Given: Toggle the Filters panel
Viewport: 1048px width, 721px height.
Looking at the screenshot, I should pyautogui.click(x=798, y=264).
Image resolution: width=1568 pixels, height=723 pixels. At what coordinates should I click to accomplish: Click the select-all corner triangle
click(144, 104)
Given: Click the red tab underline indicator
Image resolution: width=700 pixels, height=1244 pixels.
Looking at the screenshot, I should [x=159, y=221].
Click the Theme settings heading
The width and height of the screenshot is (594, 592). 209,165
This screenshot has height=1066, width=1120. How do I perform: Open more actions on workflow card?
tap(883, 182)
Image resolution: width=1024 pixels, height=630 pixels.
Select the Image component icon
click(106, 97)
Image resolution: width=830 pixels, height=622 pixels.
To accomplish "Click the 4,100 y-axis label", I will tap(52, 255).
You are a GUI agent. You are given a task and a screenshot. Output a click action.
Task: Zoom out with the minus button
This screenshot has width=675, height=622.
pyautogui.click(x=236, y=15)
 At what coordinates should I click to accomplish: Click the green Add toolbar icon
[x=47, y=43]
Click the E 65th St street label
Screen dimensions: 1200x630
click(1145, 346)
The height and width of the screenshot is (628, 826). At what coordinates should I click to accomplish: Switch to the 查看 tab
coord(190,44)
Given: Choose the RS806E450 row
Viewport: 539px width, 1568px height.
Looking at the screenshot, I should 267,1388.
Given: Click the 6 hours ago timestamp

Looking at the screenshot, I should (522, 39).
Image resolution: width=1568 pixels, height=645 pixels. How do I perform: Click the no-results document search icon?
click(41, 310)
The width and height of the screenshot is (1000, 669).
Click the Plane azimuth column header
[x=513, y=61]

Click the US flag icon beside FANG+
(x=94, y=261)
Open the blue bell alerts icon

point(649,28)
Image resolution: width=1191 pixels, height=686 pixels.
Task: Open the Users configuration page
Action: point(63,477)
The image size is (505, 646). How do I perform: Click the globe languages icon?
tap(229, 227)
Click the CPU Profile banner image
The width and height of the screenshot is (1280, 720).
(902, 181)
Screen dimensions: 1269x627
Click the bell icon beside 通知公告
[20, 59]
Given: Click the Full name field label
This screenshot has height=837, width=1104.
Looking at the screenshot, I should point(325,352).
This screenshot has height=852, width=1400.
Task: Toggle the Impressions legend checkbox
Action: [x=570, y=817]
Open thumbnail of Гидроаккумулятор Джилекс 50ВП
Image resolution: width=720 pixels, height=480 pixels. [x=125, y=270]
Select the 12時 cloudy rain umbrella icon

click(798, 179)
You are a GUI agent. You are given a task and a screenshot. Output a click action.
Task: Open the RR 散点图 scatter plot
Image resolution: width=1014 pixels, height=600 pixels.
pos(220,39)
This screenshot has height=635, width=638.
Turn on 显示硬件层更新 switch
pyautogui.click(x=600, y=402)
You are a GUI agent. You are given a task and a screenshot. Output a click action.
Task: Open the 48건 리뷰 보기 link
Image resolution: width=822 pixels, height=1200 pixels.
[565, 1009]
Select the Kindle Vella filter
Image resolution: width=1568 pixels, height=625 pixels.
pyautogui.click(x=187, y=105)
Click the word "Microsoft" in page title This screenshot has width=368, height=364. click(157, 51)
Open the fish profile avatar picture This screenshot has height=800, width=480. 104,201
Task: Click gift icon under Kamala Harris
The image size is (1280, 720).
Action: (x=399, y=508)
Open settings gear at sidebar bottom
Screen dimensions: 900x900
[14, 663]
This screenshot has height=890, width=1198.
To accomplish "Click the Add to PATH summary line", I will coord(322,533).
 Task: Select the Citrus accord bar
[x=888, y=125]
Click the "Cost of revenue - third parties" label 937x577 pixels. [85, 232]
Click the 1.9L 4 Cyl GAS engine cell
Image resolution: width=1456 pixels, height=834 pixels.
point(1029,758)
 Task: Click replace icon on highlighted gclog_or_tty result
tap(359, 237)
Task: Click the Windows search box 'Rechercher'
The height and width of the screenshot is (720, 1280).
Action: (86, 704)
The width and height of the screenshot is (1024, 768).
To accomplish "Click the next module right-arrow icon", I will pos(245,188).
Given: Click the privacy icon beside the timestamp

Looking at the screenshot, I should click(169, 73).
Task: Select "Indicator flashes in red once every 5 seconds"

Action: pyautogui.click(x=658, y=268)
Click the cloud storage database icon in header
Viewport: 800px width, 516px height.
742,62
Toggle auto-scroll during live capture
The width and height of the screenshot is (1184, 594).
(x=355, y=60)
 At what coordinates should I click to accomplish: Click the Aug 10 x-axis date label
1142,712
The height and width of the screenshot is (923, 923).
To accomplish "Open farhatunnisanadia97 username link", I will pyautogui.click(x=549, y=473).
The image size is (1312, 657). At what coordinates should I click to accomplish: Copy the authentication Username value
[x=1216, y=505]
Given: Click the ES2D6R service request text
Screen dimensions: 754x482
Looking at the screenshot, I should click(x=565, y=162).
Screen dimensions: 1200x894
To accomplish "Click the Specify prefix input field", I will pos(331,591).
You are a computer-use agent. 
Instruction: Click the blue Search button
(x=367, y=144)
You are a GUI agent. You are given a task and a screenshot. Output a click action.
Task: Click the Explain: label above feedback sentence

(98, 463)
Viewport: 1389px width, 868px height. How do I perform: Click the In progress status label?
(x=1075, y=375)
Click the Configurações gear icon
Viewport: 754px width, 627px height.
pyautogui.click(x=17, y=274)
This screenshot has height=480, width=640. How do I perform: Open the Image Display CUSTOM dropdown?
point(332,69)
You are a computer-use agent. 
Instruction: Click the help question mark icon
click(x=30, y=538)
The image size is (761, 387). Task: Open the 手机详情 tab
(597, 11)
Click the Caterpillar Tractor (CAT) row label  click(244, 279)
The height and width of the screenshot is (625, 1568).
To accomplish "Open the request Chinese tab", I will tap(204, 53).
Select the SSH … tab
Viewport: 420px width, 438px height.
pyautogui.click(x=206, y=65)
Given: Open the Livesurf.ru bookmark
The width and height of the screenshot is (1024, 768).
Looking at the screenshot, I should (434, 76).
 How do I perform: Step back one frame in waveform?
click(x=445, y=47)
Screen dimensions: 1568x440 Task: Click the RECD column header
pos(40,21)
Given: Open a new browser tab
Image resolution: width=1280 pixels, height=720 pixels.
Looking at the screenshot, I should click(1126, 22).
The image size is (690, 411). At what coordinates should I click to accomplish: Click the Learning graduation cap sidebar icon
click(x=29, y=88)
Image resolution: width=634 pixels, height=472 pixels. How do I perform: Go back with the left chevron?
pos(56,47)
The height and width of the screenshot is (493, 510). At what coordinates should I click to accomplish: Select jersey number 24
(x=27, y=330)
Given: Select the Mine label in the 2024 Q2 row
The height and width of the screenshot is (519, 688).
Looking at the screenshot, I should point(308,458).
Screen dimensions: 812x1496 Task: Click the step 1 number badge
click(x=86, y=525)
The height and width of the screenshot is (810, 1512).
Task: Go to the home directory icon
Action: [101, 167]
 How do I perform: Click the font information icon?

====

All lines above that hold the string "link" should be copied.

*Written solution*.
Task: Open the 48건 리뷰 보기 link
To accomplish "Open farhatunnisanadia97 username link", I will pyautogui.click(x=549, y=473).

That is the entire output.